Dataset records
------------------------------------------------------------------------
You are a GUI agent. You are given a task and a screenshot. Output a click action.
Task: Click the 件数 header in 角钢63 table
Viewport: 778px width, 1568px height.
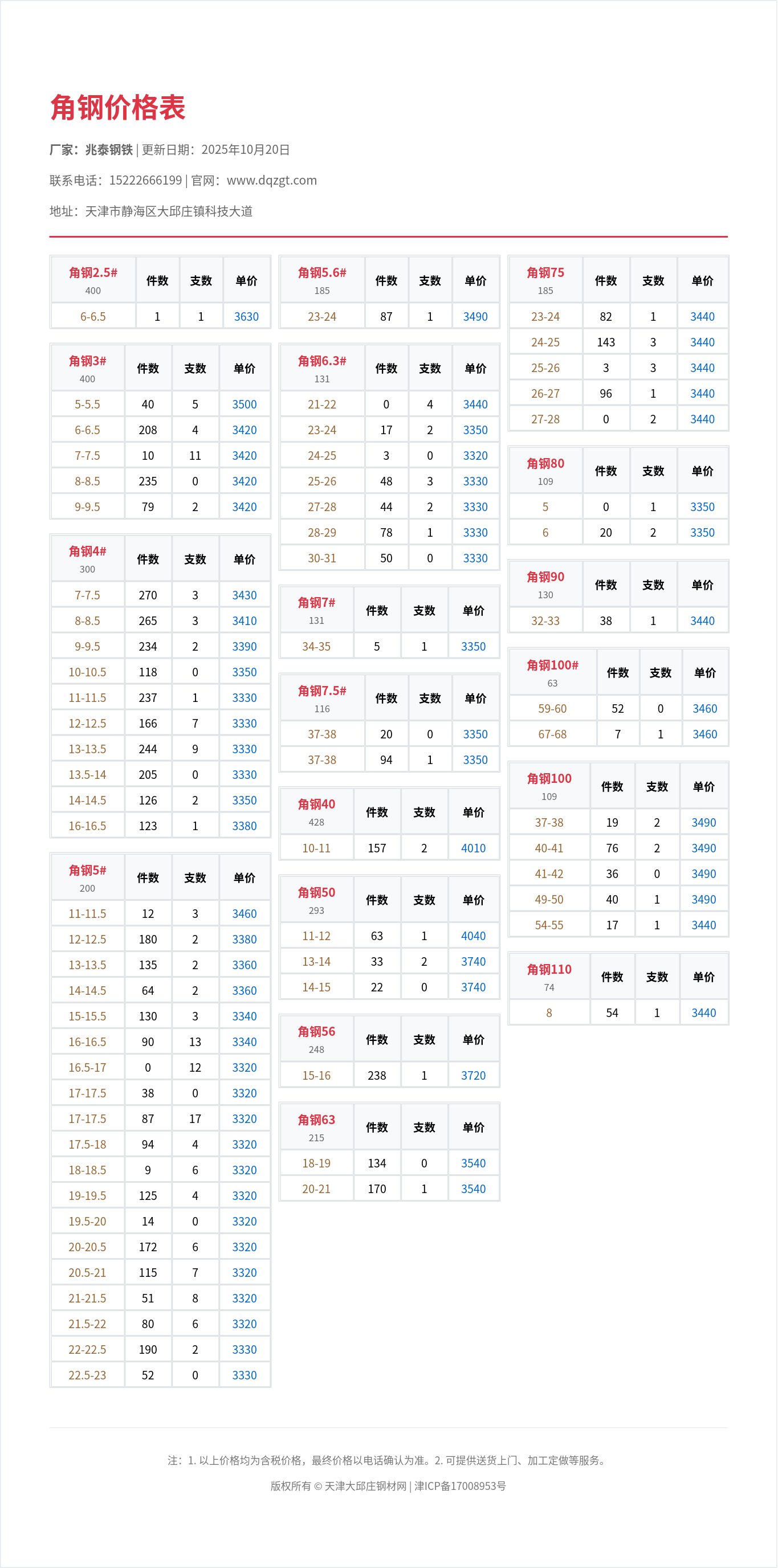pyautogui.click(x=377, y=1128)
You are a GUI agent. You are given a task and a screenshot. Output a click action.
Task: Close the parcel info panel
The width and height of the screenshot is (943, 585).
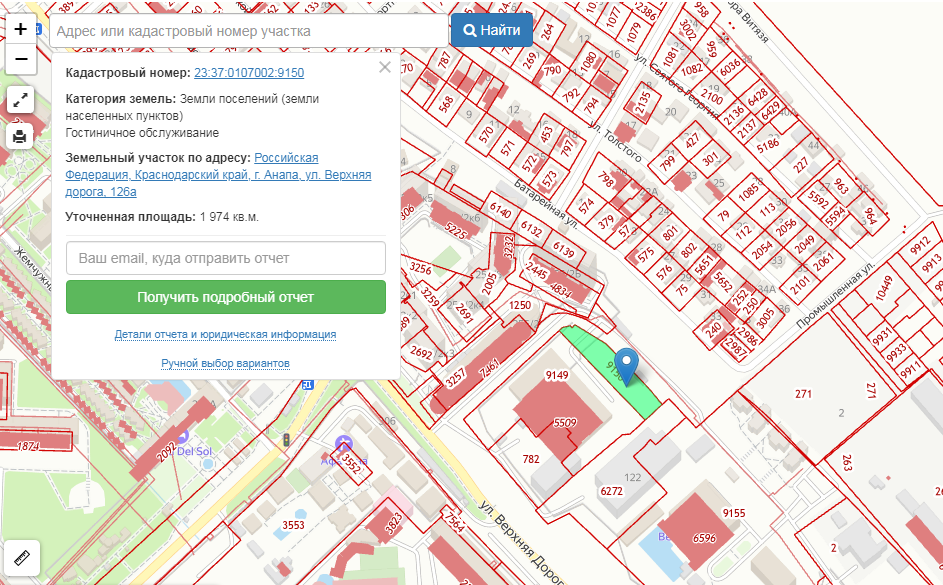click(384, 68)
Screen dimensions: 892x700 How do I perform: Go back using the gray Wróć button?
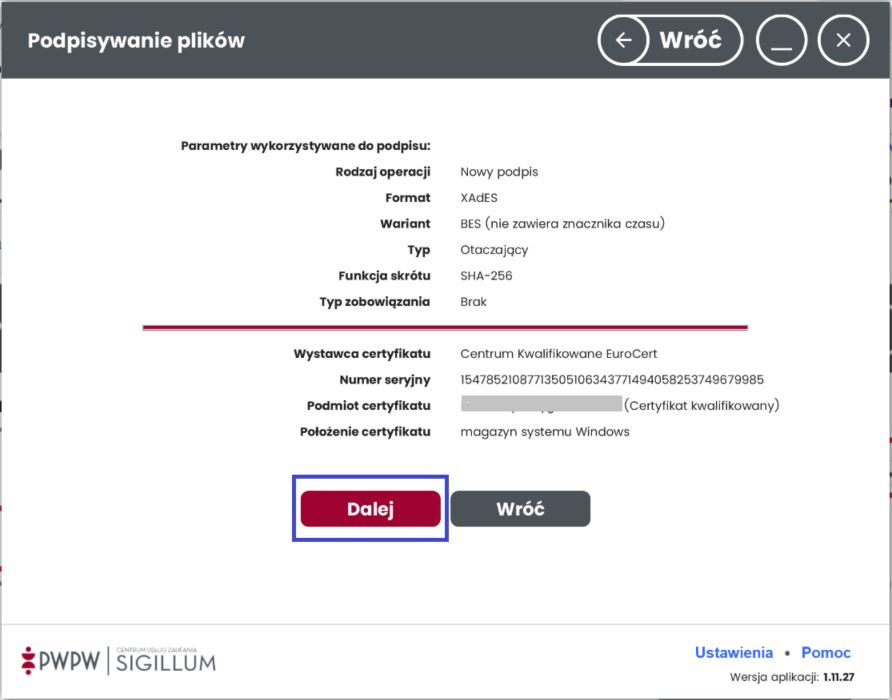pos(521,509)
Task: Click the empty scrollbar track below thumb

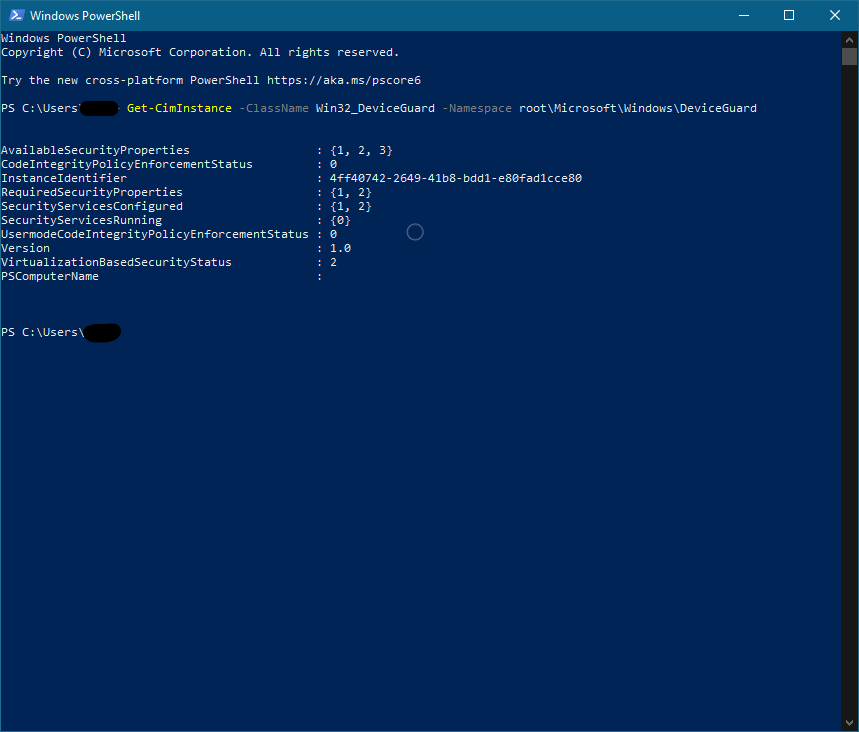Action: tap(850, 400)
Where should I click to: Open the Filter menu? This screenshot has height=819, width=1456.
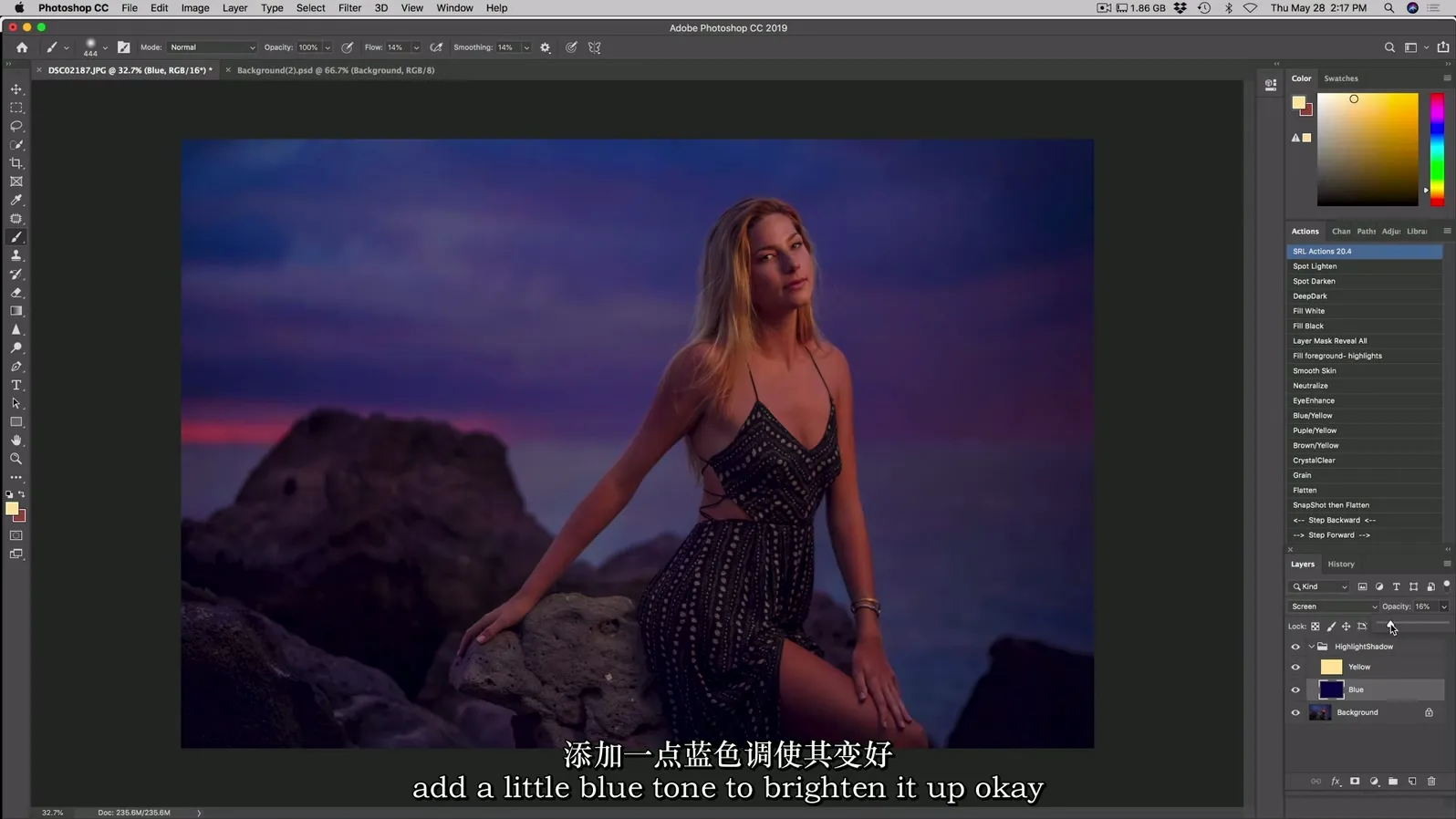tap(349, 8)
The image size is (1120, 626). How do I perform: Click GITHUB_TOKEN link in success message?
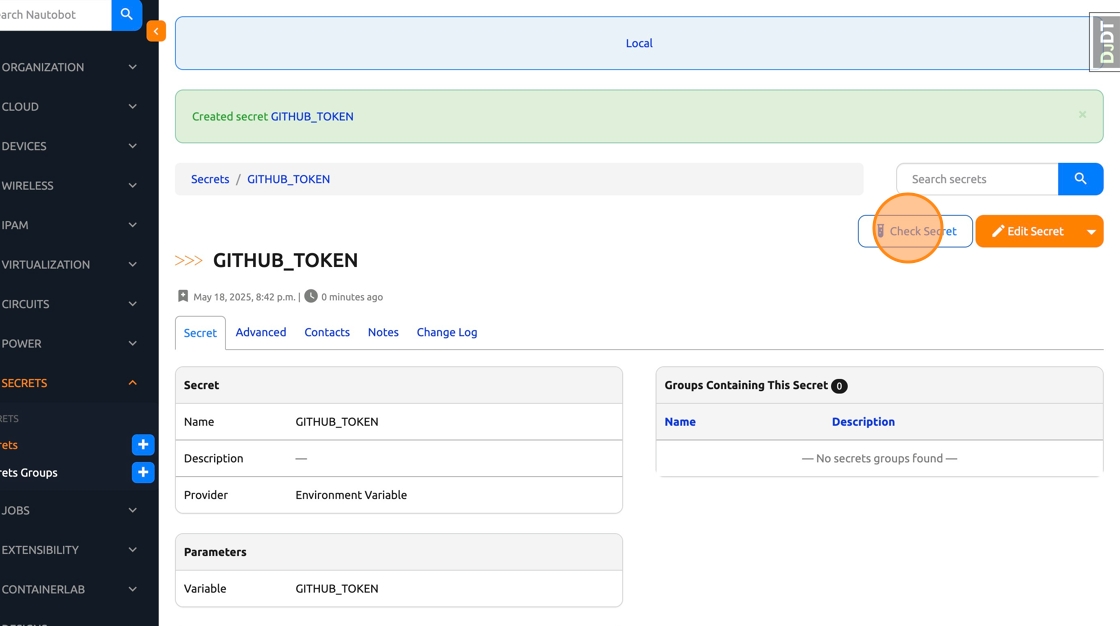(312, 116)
------------------------------------------------------------------------
What you are asked to do
Output exactly the lines from the one that has "Where should I" through the end of the data. Do not include pictures.

Answer box
Where should I click to: Open the Filter menu? This screenshot has height=819, width=1456.
tap(349, 8)
The image size is (1120, 626). How do I perform: Click GITHUB_TOKEN link in success message?
(312, 116)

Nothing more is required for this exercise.